При изучении конструкции ранних колесниц с бычьей запряжкой наибольшие трудности вызывает вопрос об осуществлении прямого контакта лошадей с колесницей. При том, что общепризнанно, что тяга осуществлялась непосредственно через ярмо, которое в западных культурах постепенно отодвигалось назад: с шеи лошади на ее спину, где оно системой ремней скреплялось с пряжкой, укрепленной на чрезседельном ремне прямо над серединой спины лошади (металлические конструкции, предназначенные для укрепления на спине лошади, сейчас уже известны в археологических комплексах. Соответствующие находки из ранних этрусских могильников, отражающие общие восточно-средиземноморские и ближневосточные тенденции развития колесничной упряжи конца II-го и первой половины I-го тыс. до н.э. были представлены на выставке этрусской культуры летом 2004 г. в Музее изобразительных искусств в Москве). В Китае ярмо с шеи лошади не смещалось, поэтому совершенствование сбруи неизбежно должно было предусматривать контакт между конем и колесницей не только через нашейное ярмо, но и через постромки или какие-то ременные связи между ярмом и туловищем лошади (в ином случае лошадь шла в ярме, как на привязи. Ее туловище оставалось полностью свободно. Она могла далеко отклоняться от дышла и укротить ее без непосредственного с ней контакта, даже при высокой ее выучке и строгости удил было практически невозможно. В 1968г. доктор А. Рит (ФРГ) описал мне конструкцию примененную в колесницах из могилы Тутанхамона, где использовались специальные штанги с острозубчатой шестерней посередине, которые закреплялись на ремнях, проходящих между ярмом и кузовом с того бока лошади, который не соприкасался с дышлом. Шестерни кололи лошадь в бок, не позволяя ей отстраняться или отпрыгивать от дышла. Эту конструкцию со слов того же исследователя позднее описала М.А. Литтауэр (12, р. 293-295)). В могильнике Байцаопо захоронения лошадей в яме с лошадьми и колесницей - чэмакэне G1 (23, 1977, № 2, 105, рис. 6) определенно были связаны с колесницей какими-то ремнями, направление и протяженность которых указывают ряды блях, которыми обычно украшали толстые и широкие ремни упряжи (аналогичные следы ремней встречаются и в других комплексах). Однако определить способы и места их крепления нет возможности.
 
В колеснице из чемакэна 4, могильника Чжанцяньда справа в передней части кузова обнаружена «модель ярма» или «предмет неизвестного назначения». Он почти полностью аналогичен находке из могильника Байцаопо и по форме и по орнаменту центральной пластины (22, 2000, № 7, с. 25, рис. 15,3; 23, 1977, № 2, с. 117, рис. 16, 8 ).
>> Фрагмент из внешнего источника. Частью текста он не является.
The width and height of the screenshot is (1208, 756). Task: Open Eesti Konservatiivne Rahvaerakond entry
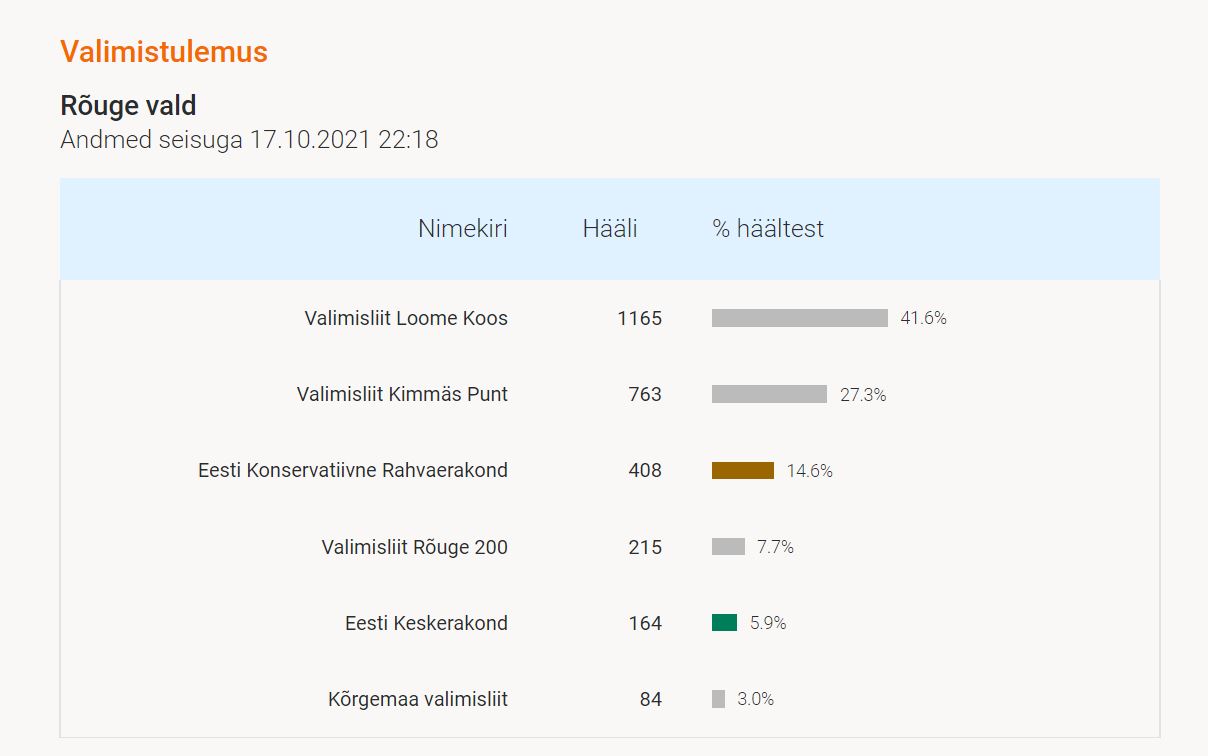coord(353,470)
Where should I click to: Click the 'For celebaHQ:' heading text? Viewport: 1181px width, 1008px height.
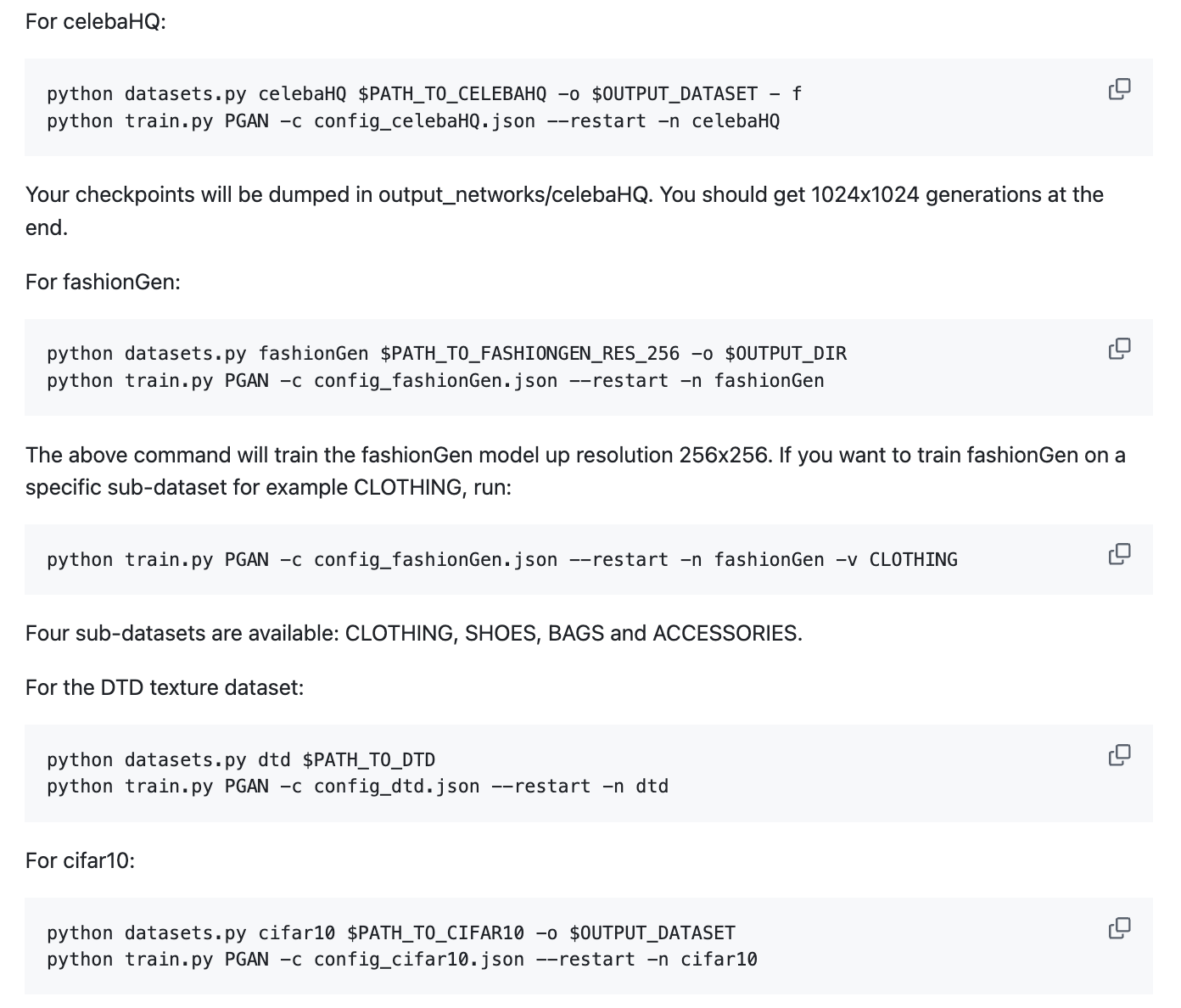point(96,21)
После моей публикации 1969 г. этим изделиям посвящена весьма значительная литература. Разбирать мнения заново не имеет смысла: в них отсутствует конструктивная основа для обсуждения (13, с. 57-66). Моя позиция сводится к тому, что в иньских памятниках эти предметы служили для закрепления задних концов постромок на кузове колесницы. В противоположность моей первоначальной реконструкции (10, с. 33, рис. 3) они крепились непосредственно к овальному кузову с помощью каких -то мягких завязок, продетых через основание пластины в треугольные отверстия, расположенные у оснований в нижней части внутреннего изгиба дуг «ярма» (14, рис. 299). Одно из шести «ярм», обнаруженных в могиле Фу Хао, дает возможность несколько уточнить хронологию металлических изделий этого комплекса. На его пластине изображены драконы с «бутылкообразными» рогами, обращенные головами друг к другу. Такой вид драконов не изначален. Скульптуры драконов часто украшали крышки мелких треножных сосудов с удлиненным широким сливом и боковой ручкой. При переходе от горла к сливу у них с двух сторон размещались высокие стержни, украшенные сверху широкой кнопкой или катушкообразным либо бутылкообразным расширенным навершием (первоначально эти стержни являлись остатками металла, заполнявшими литники, через которые производилась отливка таких сосудов. Затем уже их стали подвергать художественной обработке). Для того, чтобы крышка плотно прилегала к горловине сосуда в ней с боков, близ головы дракона, проделывались удлиненные пазы, куда входили указанные стержни. В дальнейшем стержни слились с головой фантастического животного. Их перестали выполнять на тулове сосуда и они стали лишь новой деталью художественного образа, формирование которого приходится на время, близкое к середине периода существования Иньской столицы..
 
В чжоуских захоронениях колесниц «ярма» обнаруживаются в кузове поодиночке, точно так, как в приведенном уже примере. Назначение их здесь определенно иное, чем в иньских памятниках. Его можно реконструировать сравнительно гипотетично как закрепленный на кузове держатель, обращенный дугами в сторону стоящего в кузове бойца копейщика или лучника, который с помощью закрепленных у него на поясе петель мог пристегиваться к «ярму» для того, чтобы освобождать обе руки для проведения какого-то боевого приема, что становилось возможно, если воин упираясь ногами в пол экипажа откидывался назад настолько, чтобы замкнутая на поясе конструкция поддерживала и фиксировала его. Ни о каком закреплении на поясе вожжей говорить не приходится: лошади с легкостью выбросили бы воина из колесницы при первом же неосторожном, нервном движении. Предположение об использовании «одноместных колесниц» принадлежит попросту к разряду вопиющих нелепостей, ибо нельзя одновременно сражаться на быстродвижущейся колеснице и управлять ею. Тогда у седока остается одна только функция: бессмысленно перевозить себя с места на место. Другие расхожие гипотезы о ярме-усилителе для лука, о пряжке- ярме и т.п. поражают своей алогичной бессмысленностью. Для сибирских находок я высказывал предположение, что, будучи закреплены на поясе лыжника, они могли служить для закрепления заднего конца постромок коня, за которым лыжник катился (11, с. 35, 36) (могильник Ростовка, мог. 2, скульптура на навершии ножа-кинжала). Но эта интерпретация осмысленно лишь для памятников сейминско-турбинской эпохи. Более поздние «ярма» карасукского времени очевидно теряют какую-либо практическую функцию, оставаясь лишь традиционно утвердившимся в функциональном комплексе материальной культуры ритуальным предметом.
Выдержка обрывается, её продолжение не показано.